READING PASSAGE:
Poetry in ruins

Ban en Banlieue

Ban en Banlieue

Bhanu Kapil

Nightboat Books 2015, 112 pages, $15.95 ISBN 978-1937658243

The Devastation

The Devastation

Melissa Buzzeo

Nightboat Books 2015, 184 pages, $15.95 ISBN 978-1937658250

Ban en Banlieue by Bhanu Kapil and The Devastation by Melissa Buzzeo were published by the same press, Nightboat Books, on the same day in 2015. How do these two works speak to one another?

Taken together both pieces gleefully frazzle and implode a number of genres: novel, poem, historical fiction, autobiography, performance text, theory. The works situate readers in psychogeographical outskirts, landscapes that wish to enact a language turned away from violent erasures and silencings. Who does literature serve? Or, more pointedly, how does literature fail the body, its traumas, and its healings? Can this failure be transformed into sites of potency and critique?

Kapil set out to write a historical novel, one whose context would be a race riot that occurred in an immigrant suburb of London during the seventies. This novel would center on Ban, a young brown girl walking home in the beginnings of a protest. When she hears glass breaking (a sound of violence) she responds by lying down. And then? The novel does not continue as one would expect, for Ban refuses to be legibly written:

Ban was gone. She continued on without me […] Ban looped — an orbital of dog shit, soot, bitumen, and diesel oil — around the city […] The more time passed, the less and less was Ban. Something that could be written down.[1]

In the space of historical fiction what would happen to this brown girl? What would the novel ask of her, of her body, of her representation?

Ban demands “a literature not made of literature,” while Buzzeo admits the need “to resist the cataloging which saves nothing which petrifies everything.”[2] If you read a novel not made of literature, what does it become? Suspect, fugitive, waste? Merriam-Webster lists two definitions for petrification. The first is to frighten someone so thoroughly they are unable to move or think. The second is the change of organic matter into stony concretion, whereby its original substance is replaced by mineral deposits. I find both of these meanings useful when meditating on the limits of literature. It is tempting and disturbing to see this process in writing. Is this the result of literature, to frighten (language, ideas, subjectivities) into stony concretion, so that what previously was (is) becomes overdetermined by forms that can drown and maim the original contents and motivations?

YOUR TASKS:
**a)** In the review, how does Ban respond when she hears glass breaking?
**b)** Summarize the review in two sentences.

DATA ENTRIES:
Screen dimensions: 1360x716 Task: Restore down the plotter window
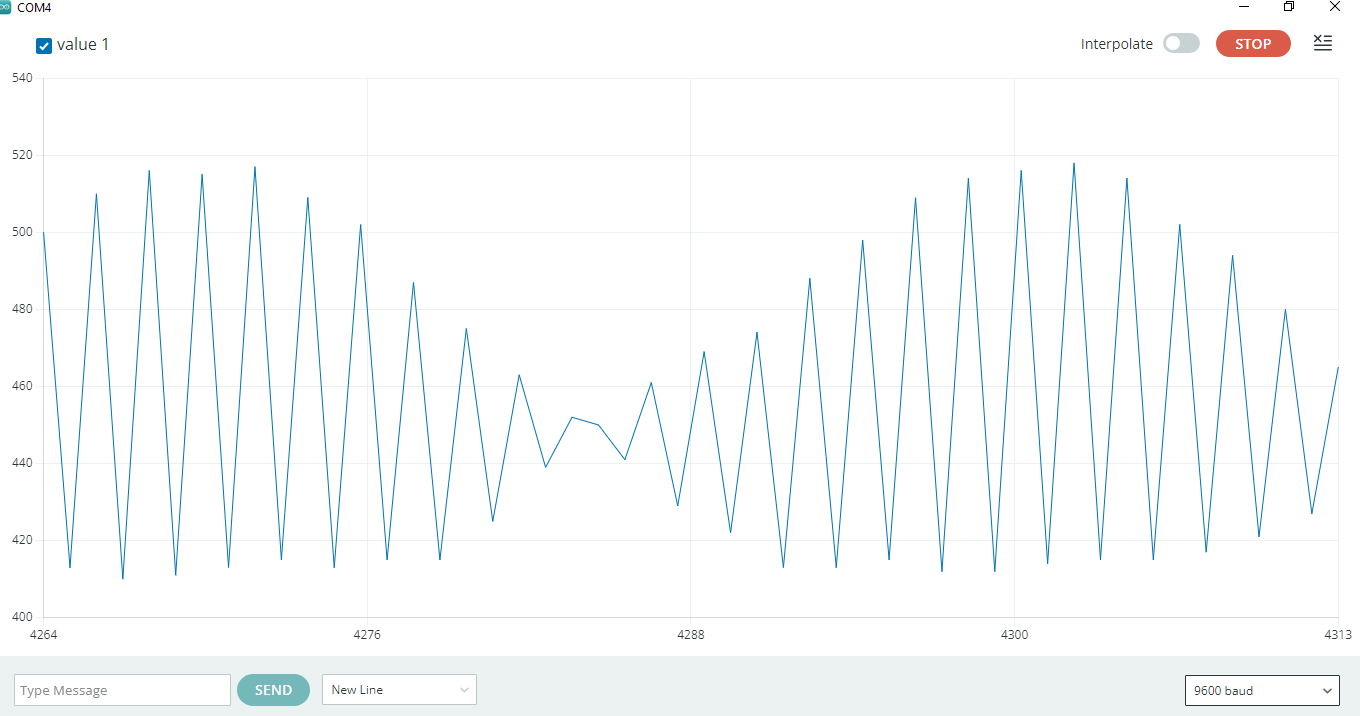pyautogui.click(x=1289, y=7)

--

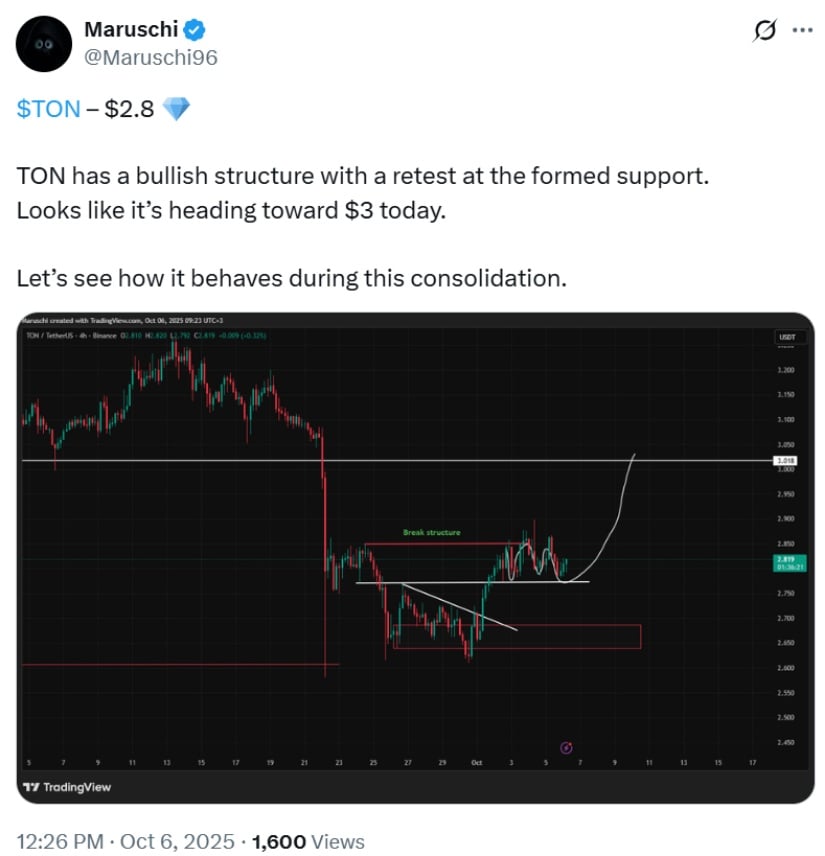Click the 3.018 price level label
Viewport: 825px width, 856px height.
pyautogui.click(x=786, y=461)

...

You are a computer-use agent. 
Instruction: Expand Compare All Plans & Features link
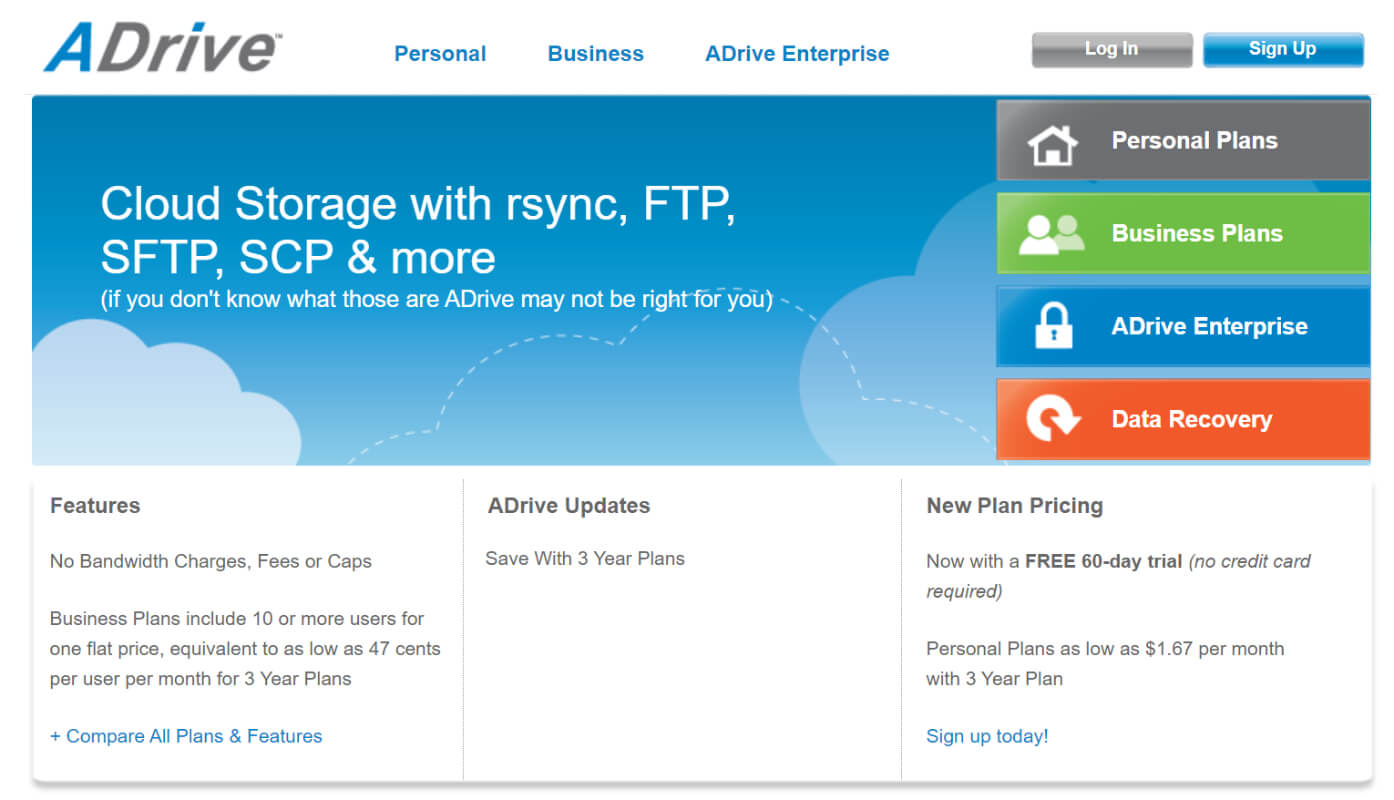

ANSWERS BELOW:
**a)** She lies down.

**b)** The review pairs Bhanu Kapil's Ban en Banlieue and Melissa Buzzeo's The Devastation, both published by Nightboat Books on the same day in 2015, and says they break apart genres such as novel, poem, autobiography, and theory while asking how literature fails the body. It describes Kapil's planned historical novel about Ban, a young brown girl caught in a seventies race riot in an immigrant suburb of London, who refuses to be legibly written, and it uses two meanings of petrification to ask whether literature turns what it describes into stony concretion.